((

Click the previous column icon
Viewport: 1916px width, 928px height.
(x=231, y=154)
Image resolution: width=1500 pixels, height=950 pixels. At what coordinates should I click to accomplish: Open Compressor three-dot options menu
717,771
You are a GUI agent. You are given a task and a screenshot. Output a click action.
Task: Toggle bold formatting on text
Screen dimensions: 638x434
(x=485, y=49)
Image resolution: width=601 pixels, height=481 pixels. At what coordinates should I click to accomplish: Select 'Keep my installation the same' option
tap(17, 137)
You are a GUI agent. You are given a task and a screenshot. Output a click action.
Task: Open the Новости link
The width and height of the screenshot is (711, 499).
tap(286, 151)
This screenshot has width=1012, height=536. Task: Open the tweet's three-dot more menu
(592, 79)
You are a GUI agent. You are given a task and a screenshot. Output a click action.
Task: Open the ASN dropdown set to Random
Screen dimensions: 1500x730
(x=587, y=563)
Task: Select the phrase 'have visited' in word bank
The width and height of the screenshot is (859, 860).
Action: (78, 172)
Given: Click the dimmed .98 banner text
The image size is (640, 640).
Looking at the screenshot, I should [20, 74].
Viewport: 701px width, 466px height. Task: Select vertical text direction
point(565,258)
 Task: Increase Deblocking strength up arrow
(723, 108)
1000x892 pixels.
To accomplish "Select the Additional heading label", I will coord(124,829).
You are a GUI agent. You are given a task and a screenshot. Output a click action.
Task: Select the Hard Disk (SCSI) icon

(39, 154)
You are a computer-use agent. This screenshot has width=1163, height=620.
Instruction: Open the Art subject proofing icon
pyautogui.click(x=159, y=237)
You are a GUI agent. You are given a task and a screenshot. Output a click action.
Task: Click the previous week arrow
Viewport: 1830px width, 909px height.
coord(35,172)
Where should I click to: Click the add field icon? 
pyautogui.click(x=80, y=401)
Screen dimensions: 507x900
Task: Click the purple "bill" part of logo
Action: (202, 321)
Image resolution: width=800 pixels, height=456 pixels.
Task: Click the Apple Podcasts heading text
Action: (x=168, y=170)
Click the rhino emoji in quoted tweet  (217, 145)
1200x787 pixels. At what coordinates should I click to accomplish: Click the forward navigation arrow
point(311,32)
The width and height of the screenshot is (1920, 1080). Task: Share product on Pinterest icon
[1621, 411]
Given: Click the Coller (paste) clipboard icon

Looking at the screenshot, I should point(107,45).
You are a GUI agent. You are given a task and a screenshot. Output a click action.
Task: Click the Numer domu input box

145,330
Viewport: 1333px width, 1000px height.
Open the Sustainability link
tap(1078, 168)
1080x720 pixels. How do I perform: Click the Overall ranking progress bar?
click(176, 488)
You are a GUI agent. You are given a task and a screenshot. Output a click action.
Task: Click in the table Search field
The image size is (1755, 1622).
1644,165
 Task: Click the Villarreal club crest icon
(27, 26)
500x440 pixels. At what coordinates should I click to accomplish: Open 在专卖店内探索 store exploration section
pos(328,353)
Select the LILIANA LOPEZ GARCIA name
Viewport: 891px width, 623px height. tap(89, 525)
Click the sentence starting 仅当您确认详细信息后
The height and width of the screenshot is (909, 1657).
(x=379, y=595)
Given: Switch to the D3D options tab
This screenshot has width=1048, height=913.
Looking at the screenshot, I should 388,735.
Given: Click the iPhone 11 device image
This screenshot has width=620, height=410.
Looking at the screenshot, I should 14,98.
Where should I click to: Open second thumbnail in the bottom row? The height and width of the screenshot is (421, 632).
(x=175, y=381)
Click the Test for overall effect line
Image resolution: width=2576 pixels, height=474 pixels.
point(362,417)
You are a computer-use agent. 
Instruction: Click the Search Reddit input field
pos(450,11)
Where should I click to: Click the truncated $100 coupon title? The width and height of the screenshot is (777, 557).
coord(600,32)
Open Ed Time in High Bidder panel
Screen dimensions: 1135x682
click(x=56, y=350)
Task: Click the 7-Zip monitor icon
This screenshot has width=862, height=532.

))

= What to produce =
Nothing but the lines from the start of the data through the line holding "Task: Open the ASN dropdown set to Random" should be restated, and each one exactly.

= Task output =
Click the previous column icon
Viewport: 1916px width, 928px height.
(x=231, y=154)
Image resolution: width=1500 pixels, height=950 pixels. At what coordinates should I click to accomplish: Open Compressor three-dot options menu
717,771
You are a GUI agent. You are given a task and a screenshot. Output a click action.
Task: Toggle bold formatting on text
Screen dimensions: 638x434
(x=485, y=49)
Image resolution: width=601 pixels, height=481 pixels. At what coordinates should I click to accomplish: Select 'Keep my installation the same' option
tap(17, 137)
You are a GUI agent. You are given a task and a screenshot. Output a click action.
Task: Open the Новости link
The width and height of the screenshot is (711, 499).
tap(286, 151)
This screenshot has width=1012, height=536. Task: Open the tweet's three-dot more menu
(592, 79)
You are a GUI agent. You are given a task and a screenshot. Output a click action.
Task: Open the ASN dropdown set to Random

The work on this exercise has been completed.